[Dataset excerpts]
=======
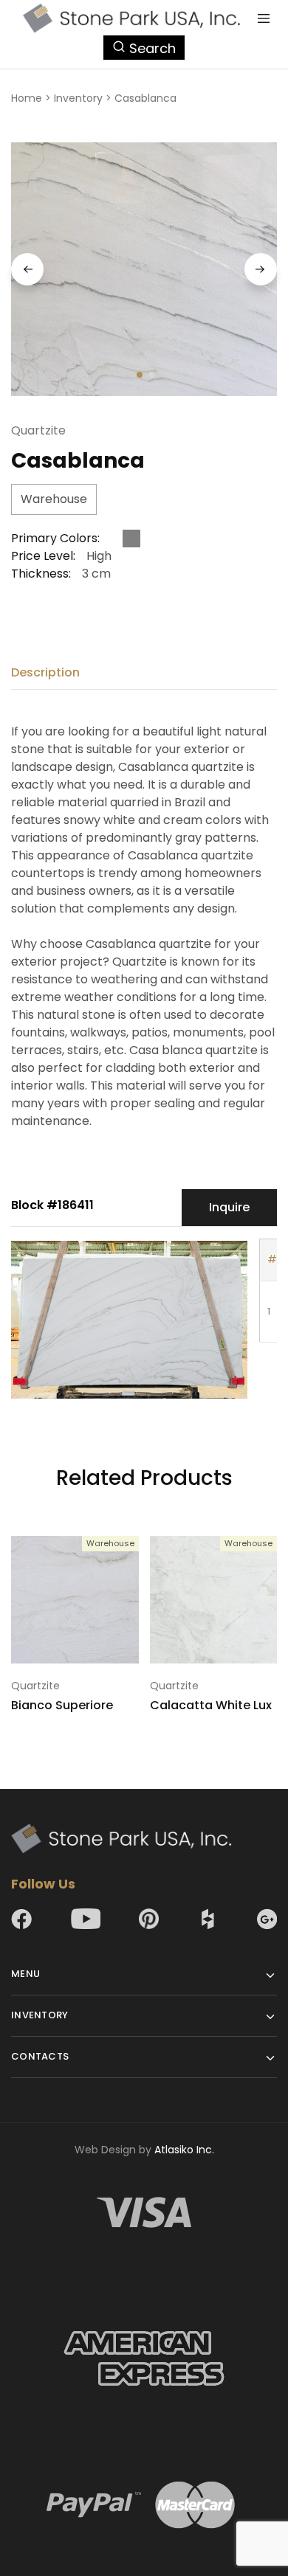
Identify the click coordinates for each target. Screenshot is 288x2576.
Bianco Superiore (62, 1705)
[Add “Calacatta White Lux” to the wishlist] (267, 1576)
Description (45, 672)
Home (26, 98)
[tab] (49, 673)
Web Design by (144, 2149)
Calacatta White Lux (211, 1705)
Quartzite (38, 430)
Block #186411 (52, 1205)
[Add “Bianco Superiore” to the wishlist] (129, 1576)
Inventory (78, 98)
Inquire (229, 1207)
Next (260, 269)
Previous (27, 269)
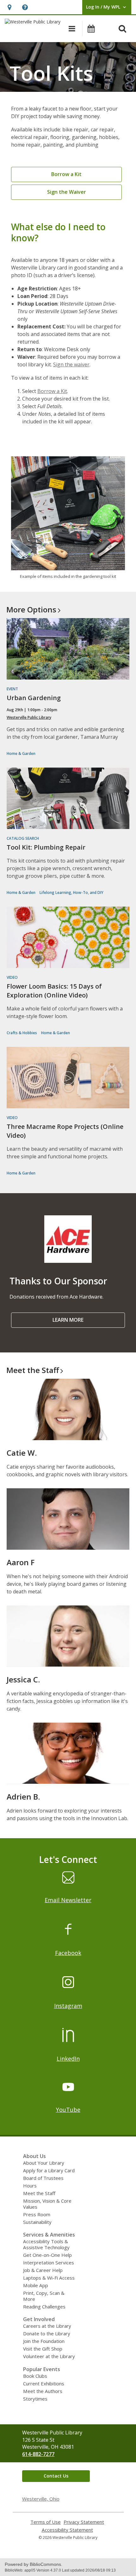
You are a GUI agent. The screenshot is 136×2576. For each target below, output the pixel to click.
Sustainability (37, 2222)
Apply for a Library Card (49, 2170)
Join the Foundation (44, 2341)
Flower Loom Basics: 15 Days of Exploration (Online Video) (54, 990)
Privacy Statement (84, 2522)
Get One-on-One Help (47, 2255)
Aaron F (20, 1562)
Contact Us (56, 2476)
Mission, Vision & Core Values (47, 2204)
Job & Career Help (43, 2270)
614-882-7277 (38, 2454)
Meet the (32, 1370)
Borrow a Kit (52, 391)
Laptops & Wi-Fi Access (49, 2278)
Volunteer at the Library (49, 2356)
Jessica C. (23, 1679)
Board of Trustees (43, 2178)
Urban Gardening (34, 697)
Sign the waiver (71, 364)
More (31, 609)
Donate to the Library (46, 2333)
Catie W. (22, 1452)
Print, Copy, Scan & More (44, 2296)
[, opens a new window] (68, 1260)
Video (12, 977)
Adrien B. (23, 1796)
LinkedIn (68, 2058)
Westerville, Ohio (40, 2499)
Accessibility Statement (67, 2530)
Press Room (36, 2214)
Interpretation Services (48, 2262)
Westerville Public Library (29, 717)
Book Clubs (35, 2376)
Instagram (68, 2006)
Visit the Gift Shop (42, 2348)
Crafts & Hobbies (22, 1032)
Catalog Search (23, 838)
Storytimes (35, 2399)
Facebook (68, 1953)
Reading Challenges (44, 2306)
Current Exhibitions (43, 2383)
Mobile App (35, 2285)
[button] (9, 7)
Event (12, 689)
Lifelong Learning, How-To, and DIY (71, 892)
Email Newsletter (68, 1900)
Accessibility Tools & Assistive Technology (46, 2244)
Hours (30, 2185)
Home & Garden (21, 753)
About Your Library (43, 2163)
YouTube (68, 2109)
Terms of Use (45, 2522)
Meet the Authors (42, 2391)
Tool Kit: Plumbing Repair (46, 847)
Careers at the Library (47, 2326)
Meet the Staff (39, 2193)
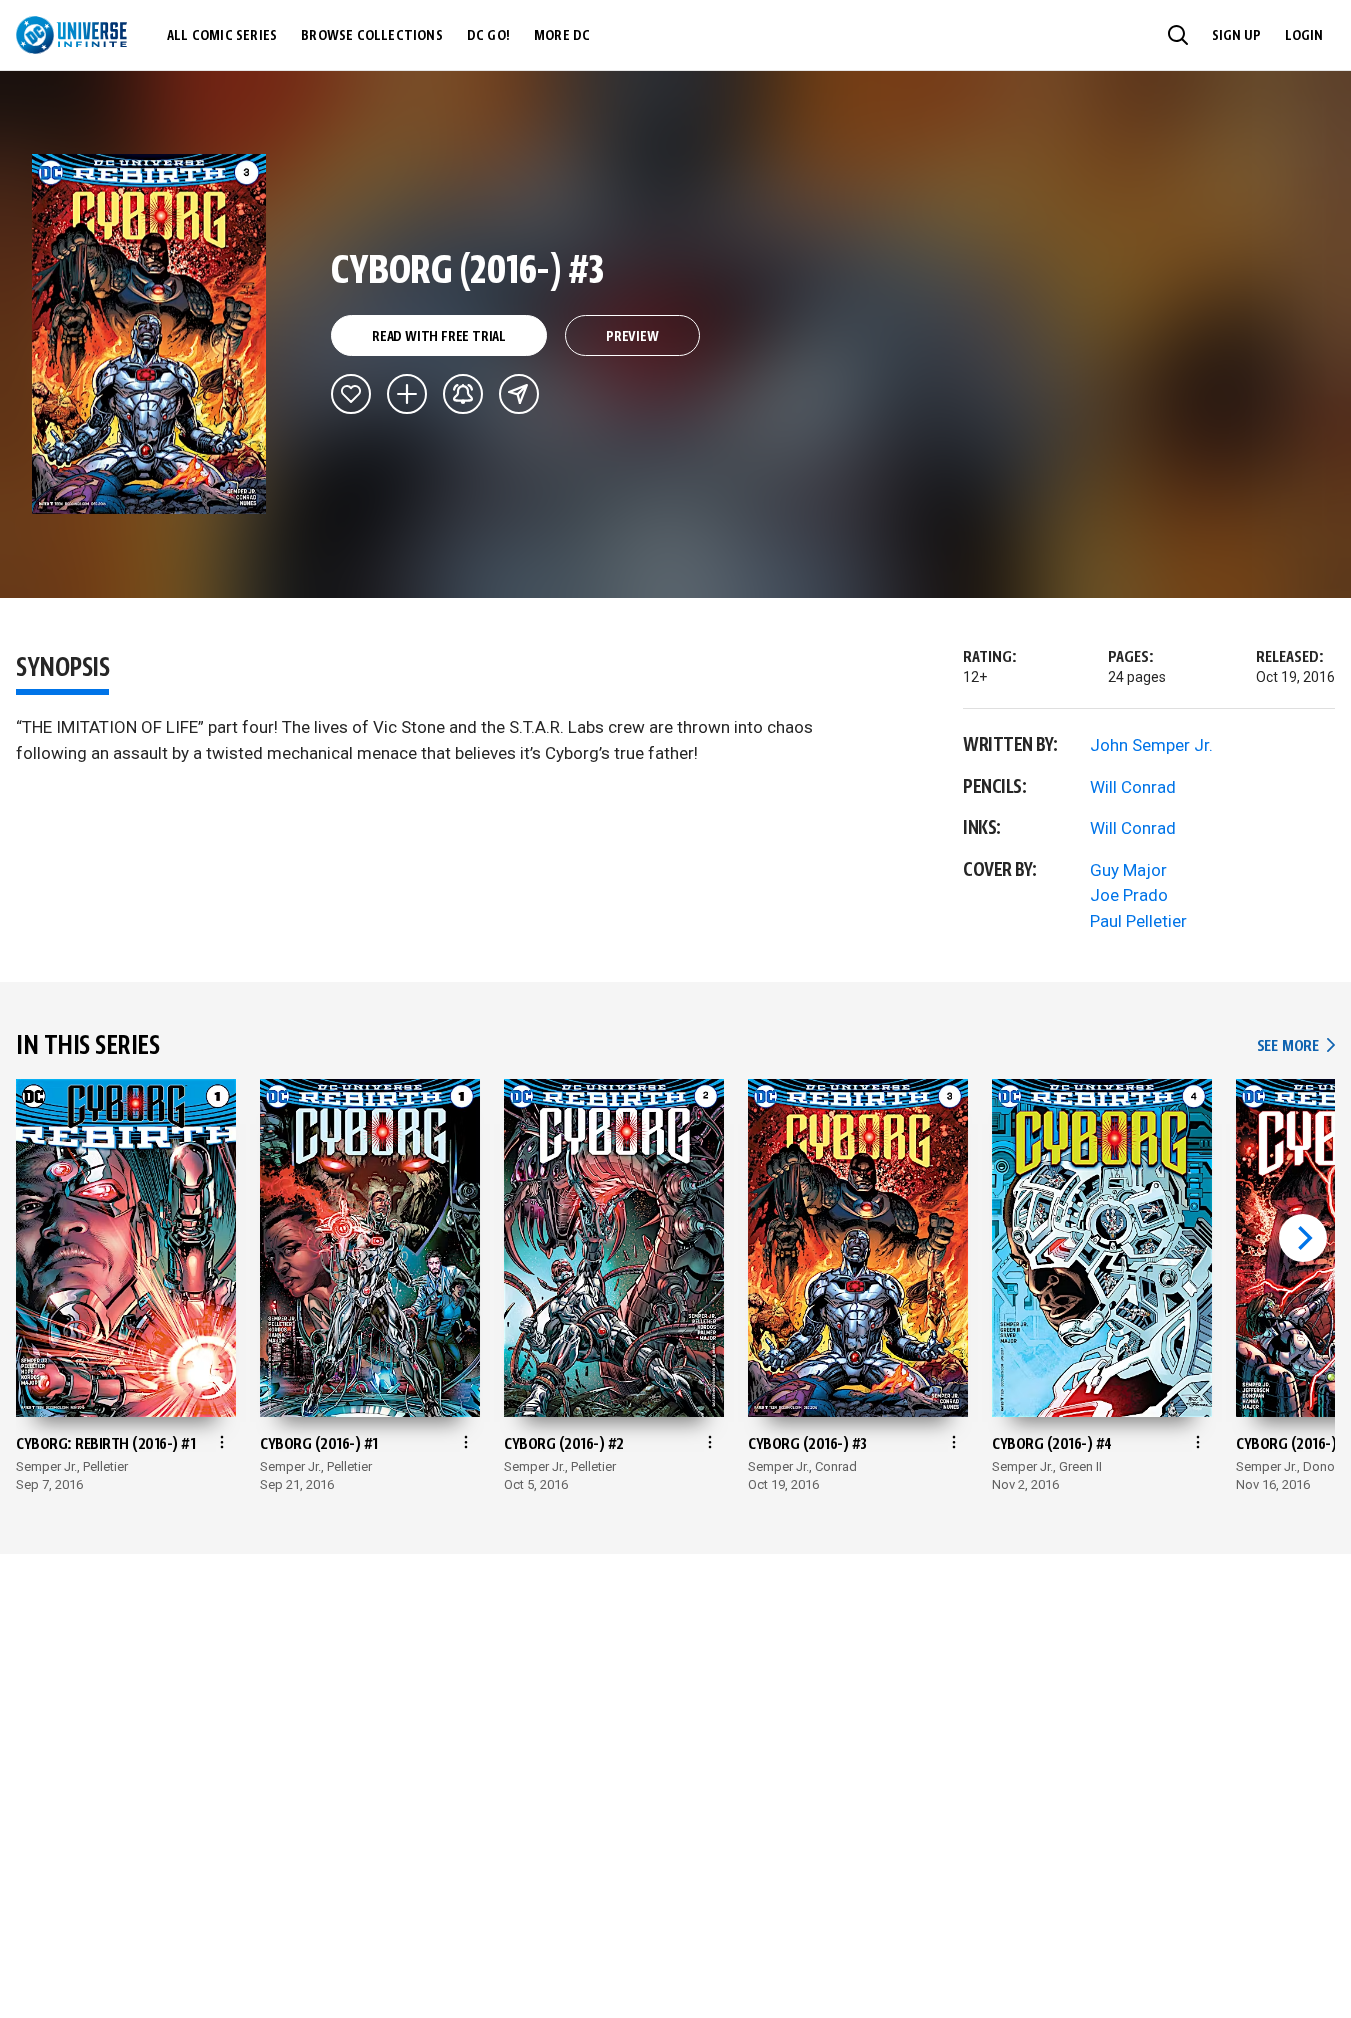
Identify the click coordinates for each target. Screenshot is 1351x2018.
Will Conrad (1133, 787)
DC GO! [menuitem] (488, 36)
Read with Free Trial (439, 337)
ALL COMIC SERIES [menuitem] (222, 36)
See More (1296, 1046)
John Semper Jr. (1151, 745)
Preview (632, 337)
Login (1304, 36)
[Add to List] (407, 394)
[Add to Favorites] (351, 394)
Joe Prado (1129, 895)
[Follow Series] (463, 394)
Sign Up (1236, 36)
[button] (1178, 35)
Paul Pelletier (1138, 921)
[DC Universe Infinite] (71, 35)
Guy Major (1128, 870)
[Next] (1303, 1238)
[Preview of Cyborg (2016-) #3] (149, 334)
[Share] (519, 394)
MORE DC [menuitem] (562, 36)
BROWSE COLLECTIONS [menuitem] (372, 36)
=======
Problem details: Your task is to return every entry exactly as it was written, with the pictures removed.

Output below:
Identify the click coordinates for each target. Screenshot is 288x2576.
Bianco Superiore (62, 1705)
[Add “Calacatta White Lux” to the wishlist] (267, 1576)
Description (45, 672)
Home (26, 98)
[tab] (49, 673)
Web Design by (144, 2149)
Calacatta White Lux (211, 1705)
Quartzite (38, 430)
Block #186411 (52, 1205)
[Add “Bianco Superiore” to the wishlist] (129, 1576)
Inventory (78, 98)
Inquire (229, 1207)
Next (260, 269)
Previous (27, 269)
You are a GUI agent. The screenshot is 136×2576. For each target below, output the pixel to click.
Sustainability (37, 2222)
Apply for a Library Card (49, 2170)
Join the Foundation (44, 2341)
Flower Loom Basics: 15 Days of Exploration (Online Video) (54, 990)
Privacy Statement (84, 2522)
Get One-on-One Help (47, 2255)
Aaron F (20, 1562)
Contact Us (56, 2476)
Mission, Vision & Core Values (47, 2204)
Job & Career Help (43, 2270)
614-882-7277 (38, 2454)
Meet the (32, 1370)
Borrow a Kit (52, 391)
Laptops & Wi-Fi Access (49, 2278)
Volunteer at the Library (49, 2356)
Jessica C. (23, 1679)
Board of Trustees (43, 2178)
Urban Gardening (34, 697)
Sign the waiver (71, 364)
More (31, 609)
Donate to the Library (46, 2333)
Catie W. (22, 1452)
Print, Copy, Scan & More (44, 2296)
[, opens a new window] (68, 1260)
Video (12, 977)
Adrien B. (23, 1796)
LinkedIn (68, 2058)
Westerville, Ohio (40, 2499)
Accessibility Statement (67, 2530)
Press Room (36, 2214)
Interpretation Services (48, 2262)
Westerville Public Library (29, 717)
Book Clubs (35, 2376)
Instagram (68, 2006)
Visit the Gift Shop (42, 2348)
Crafts & Hobbies (22, 1032)
Catalog Search (23, 838)
Storytimes (35, 2399)
Facebook (68, 1953)
Reading Challenges (44, 2306)
Current Exhibitions (43, 2383)
Mobile App (35, 2285)
[button] (9, 7)
Event (12, 689)
Lifelong Learning, How-To, and DIY (71, 892)
Email Newsletter (68, 1900)
Accessibility Tools & Assistive Technology (46, 2244)
Hours (30, 2185)
Home & Garden (21, 753)
About Your Library (43, 2163)
YouTube (68, 2109)
Terms of Use (45, 2522)
Meet the Authors (42, 2391)
Tool Kit: Plumbing Repair (46, 847)
Careers at the Library (47, 2326)
Meet the Staff (39, 2193)
Identify the click coordinates for each target. Screenshot is 1351x2018.
Will Conrad (1133, 787)
DC GO! [menuitem] (488, 36)
Read with Free Trial (439, 337)
ALL COMIC SERIES [menuitem] (222, 36)
See More (1296, 1046)
John Semper Jr. (1151, 745)
Preview (632, 337)
Login (1304, 36)
[Add to List] (407, 394)
[Add to Favorites] (351, 394)
Joe Prado (1129, 895)
[Follow Series] (463, 394)
Sign Up (1236, 36)
[button] (1178, 35)
Paul Pelletier (1138, 921)
[DC Universe Infinite] (71, 35)
Guy Major (1128, 870)
[Next] (1303, 1238)
[Preview of Cyborg (2016-) #3] (149, 334)
[Share] (519, 394)
MORE DC [menuitem] (562, 36)
BROWSE COLLECTIONS [menuitem] (372, 36)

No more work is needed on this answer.